▶ **ASSIGNED TASK**: Find the line containing "Where should I" in the listing below. Repeat it exactly, along with each following line up to and including the one containing "Open General Election".

▶ **DATASET CONTENT**:
"""

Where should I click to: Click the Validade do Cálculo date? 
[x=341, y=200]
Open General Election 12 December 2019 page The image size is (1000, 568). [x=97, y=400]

"""
"""

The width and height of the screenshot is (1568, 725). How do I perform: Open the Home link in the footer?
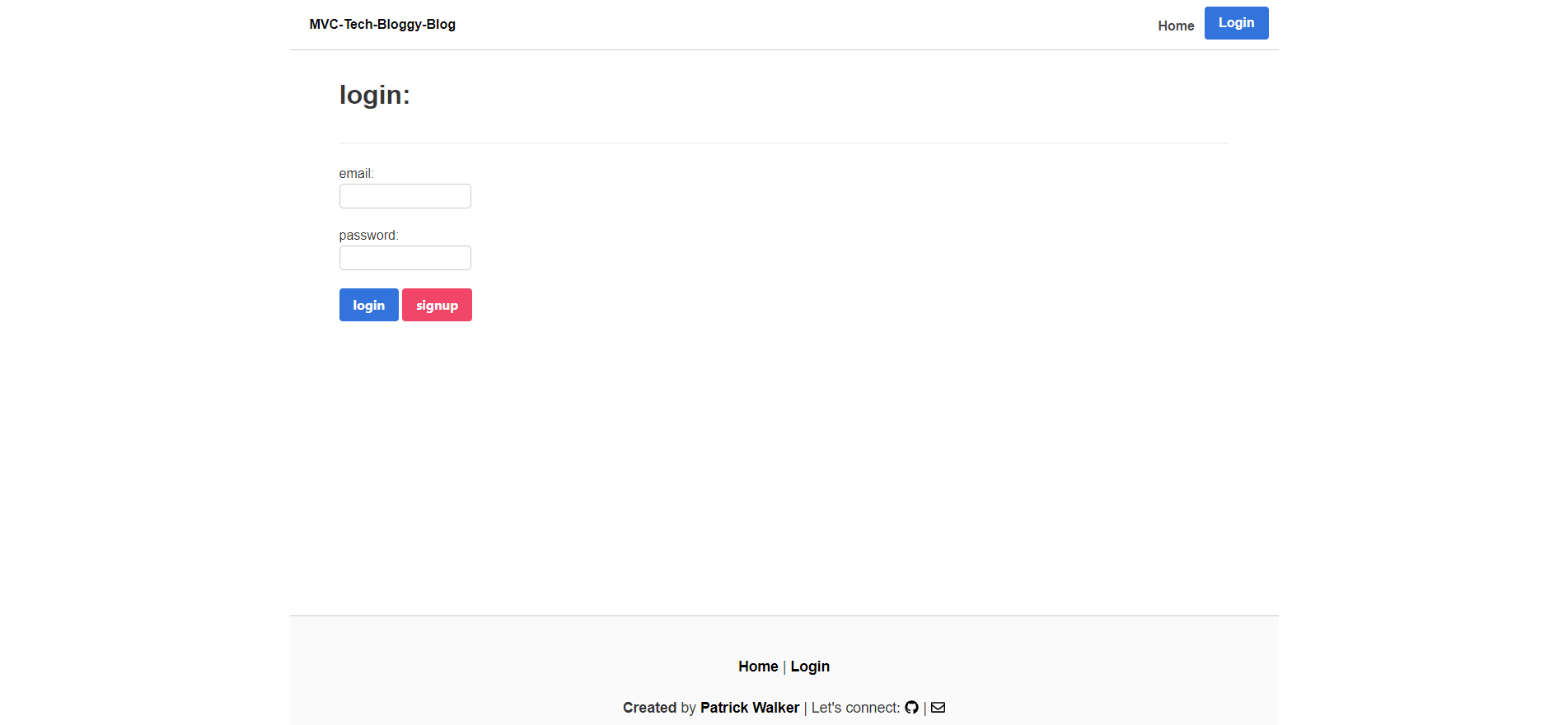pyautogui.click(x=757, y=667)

"""
"""

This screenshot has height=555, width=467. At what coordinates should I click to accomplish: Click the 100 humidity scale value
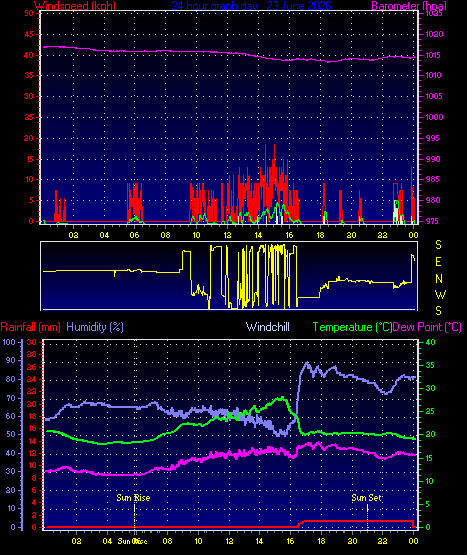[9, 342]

"""

▶ **WRITTEN RESPONSE**:
Where should I click to: Click the Validade do Cálculo date? 
[x=341, y=200]
Open General Election 12 December 2019 page The image size is (1000, 568). [x=97, y=400]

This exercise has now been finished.